TAC relocated in June. Summer in the new space has been busy with camps for youth and a few adult workshops.
This month, TAC’s community engagement efforts will include a two-day appearance and papermaking activity at the east side’s Orton Park Festival, held Aug. 29-31.
This fall will bring another full slate of activities, starting with two events that are free and open to the public. TAC’s opening reception for its fall exhibition, “Statement Pieces,” will take place on Friday, Sept. 5, from 5-8 p.m., and celebrate exhibiting artists, many of whom will be in attendance.
A community open house will follow on Sunday, Sept. 7, from 1-4 p.m., and invite the public to check out the new space. The event will feature fiber arts activities and an opportunity to view the new exhibition.
And the center’s regular programming will return in the fall, with expanded options and some familiar faces.
One of these is Angela Johnson, an artist who teaches Community Service in the Arts courses at UW-Madison and runs a creativity coaching business.
“I was super excited when I first heard (TAC was) opening because there isn’t anything quite like it in the Madison community,” she said.

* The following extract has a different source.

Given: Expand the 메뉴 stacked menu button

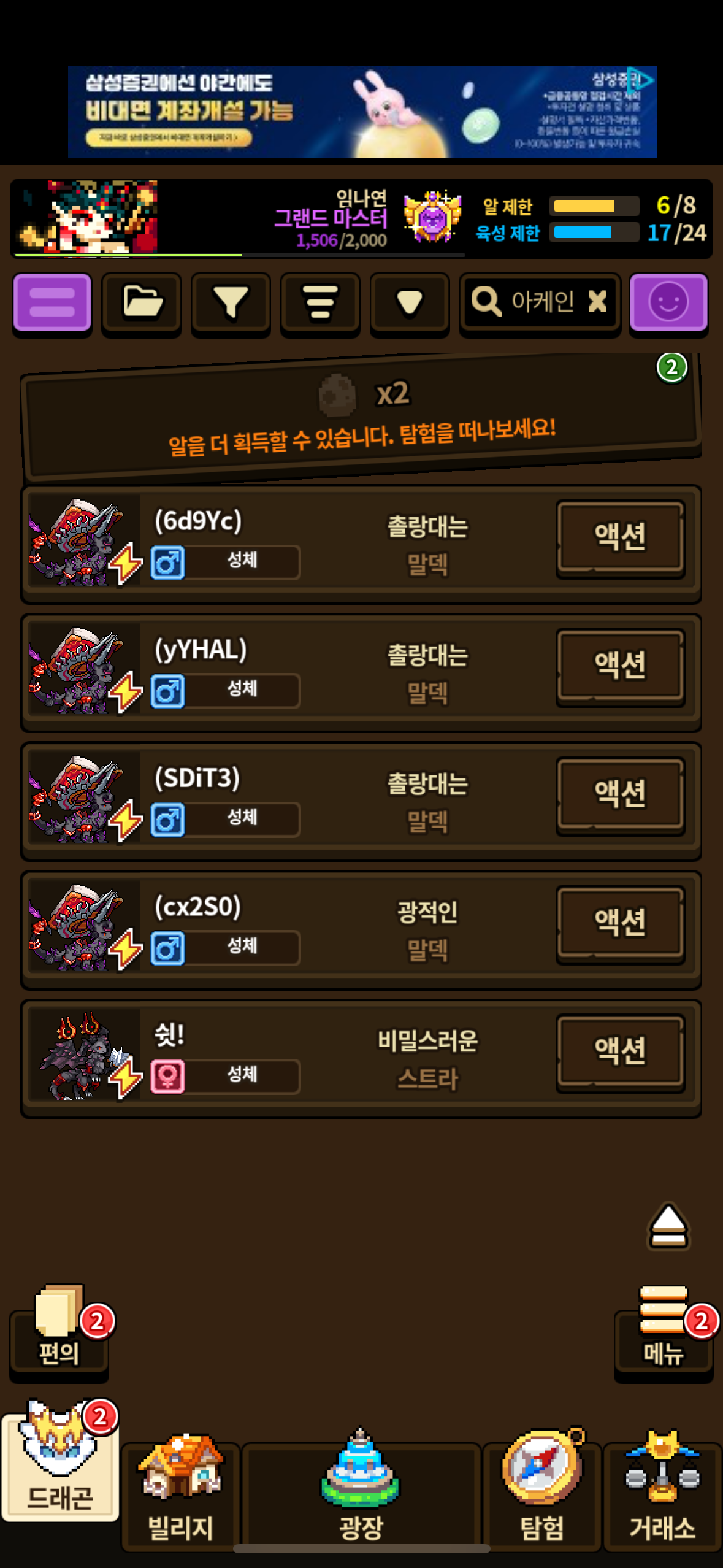Looking at the screenshot, I should coord(664,1334).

She said the nonprofit’s exhibitions provide great networking opportunities for local artists and a “sense of camaraderie. … They’ve just built this great sense of community that is really important and isn’t necessarily evident in all organizations.”
She’s taken a couple of classes at TAC, too, focused on embroidery and bookmaking, and this fall she’ll teach the Fall Creativity Coaching Group and Creative Art Journaling.

Looking ahead
Tucker and Kohlmeier have big plans for TAC’s continued growth in its new home. On the community-building front, they’re looking forward to establishing partnerships with their new neighbors.

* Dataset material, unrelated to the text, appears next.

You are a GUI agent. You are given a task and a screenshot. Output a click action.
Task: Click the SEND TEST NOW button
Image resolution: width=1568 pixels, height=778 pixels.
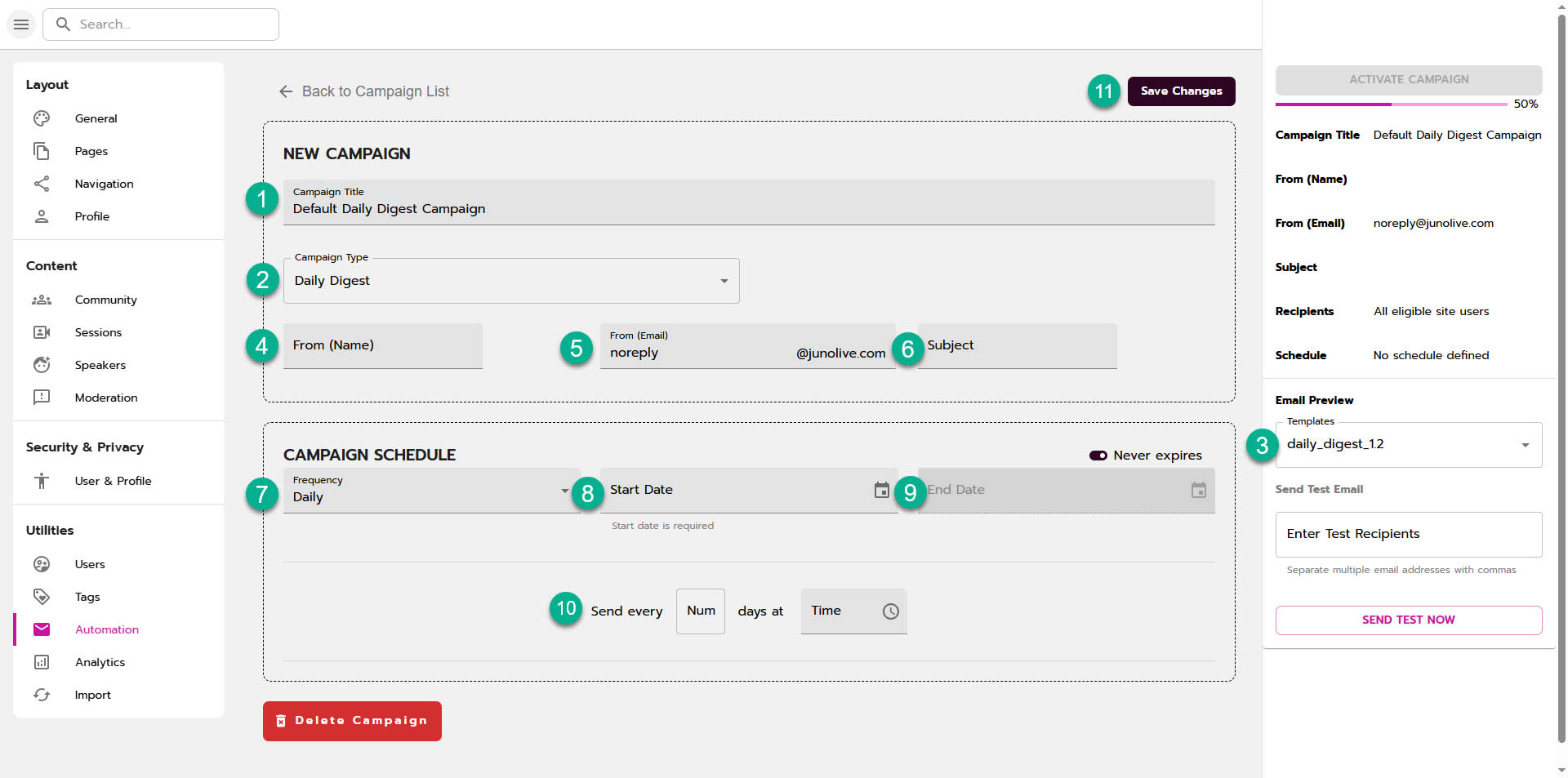point(1408,620)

“You really can’t get better than Park Street,” said Tucker. “There is so much happening over here. … We’re within throwing distance of Centro Hispano and the new Black Business Hub and the Center for Black Excellence and Culture, and a few different community centers, and so many new businesses, so it’s a really important goal of ours to be an active part of our neighborhood.”
Another bright spot on TAC’s horizon is the ability to offer studio memberships — something not possible in the center’s former location, where studio and workshop space was shared. Now, Tucker said, designated, separate spaces will allow artists to work on individual projects while workshops, classes and events are hosted in other areas.
TAC will also launch an artist-in-residence program supported by a major $100,000 grant from the Ruth Foundation for the Arts. The artist will have a dedicated studio space to further their own practice and will contribute toward community engagement initiatives. Applications will go out by summer’s end, and the artist-in-residence will begin with TAC in January.
The months ahead will be busy, but TAC’s founders are grateful for the support that has propelled it into this new era. The nonprofit has been able to hire several employees, in addition to Tucker and Kohlmeier, and its work is also supported by nearly 200 volunteers.
“We’ve been so fortunate so far,” said Tucker. “We’ve been open for … less than two years, and the way the community has come around this idea and what we’re doing has exceeded all of our expectations and goals.
“With everything going on in our world, people are looking for community, they’re looking for creative outlets and they’re looking for opportunities to create and feel things that make them feel connected to others.”